Materials provided

BEGIN

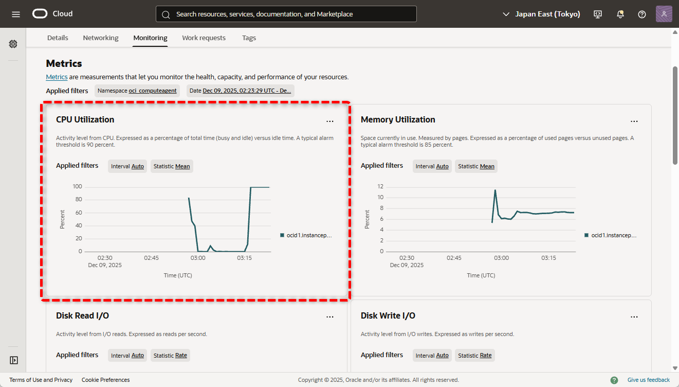Open the notifications bell

pos(620,14)
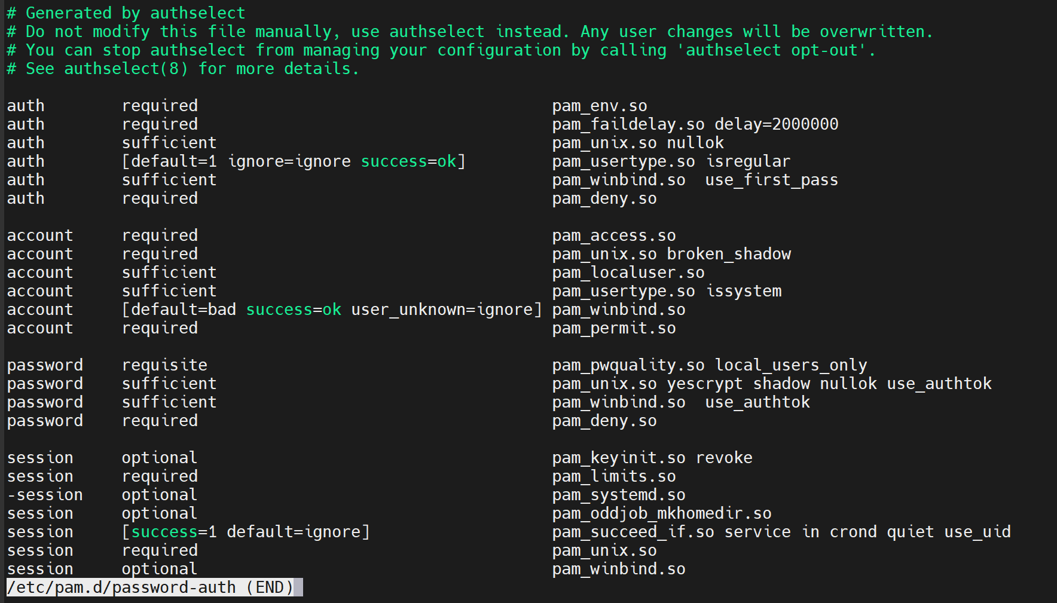Image resolution: width=1057 pixels, height=603 pixels.
Task: Select the green success=ok in auth line
Action: coord(408,161)

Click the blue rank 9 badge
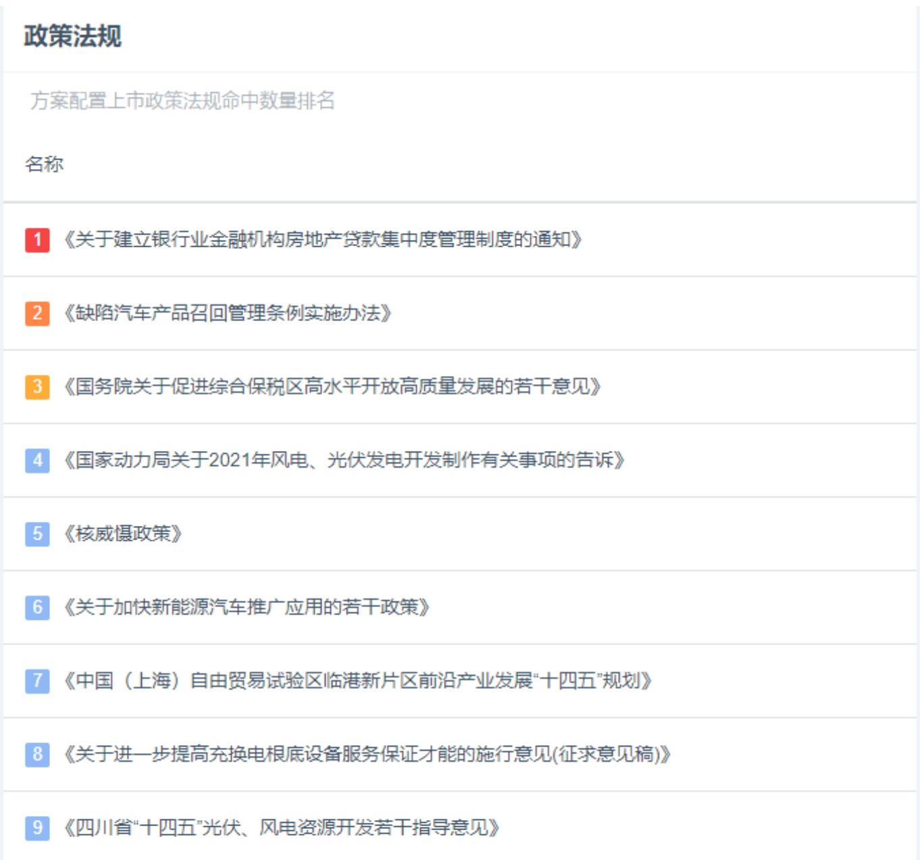pos(37,828)
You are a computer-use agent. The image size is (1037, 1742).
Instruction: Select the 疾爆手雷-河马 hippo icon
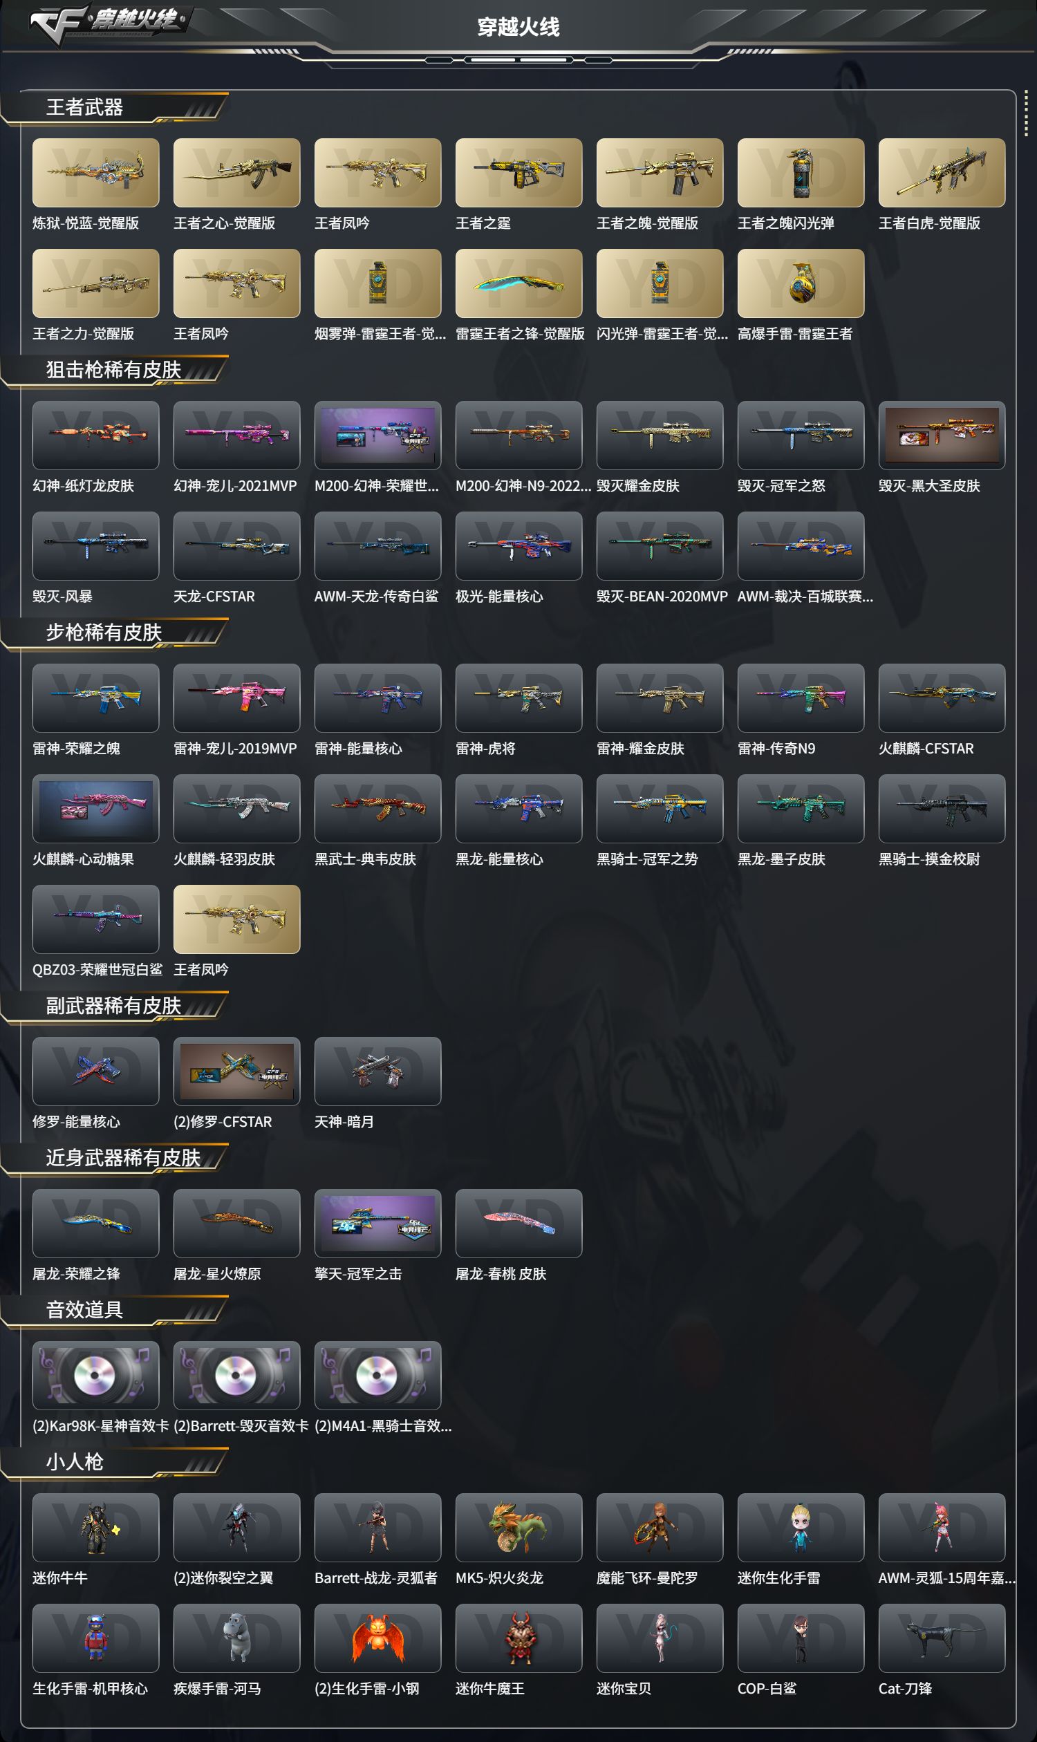[237, 1638]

END

Problem to work on
Using the records above, extract exactly and only the lines from the one with "Click the blue rank 9 badge" through the final line, inclusive, leaving out pictures.

Exercise response
Click the blue rank 9 badge
pos(37,828)
You are a computer-use agent. The image size is (1037, 1742).
Instruction: Select the 疾爆手雷-河马 hippo icon
[237, 1638]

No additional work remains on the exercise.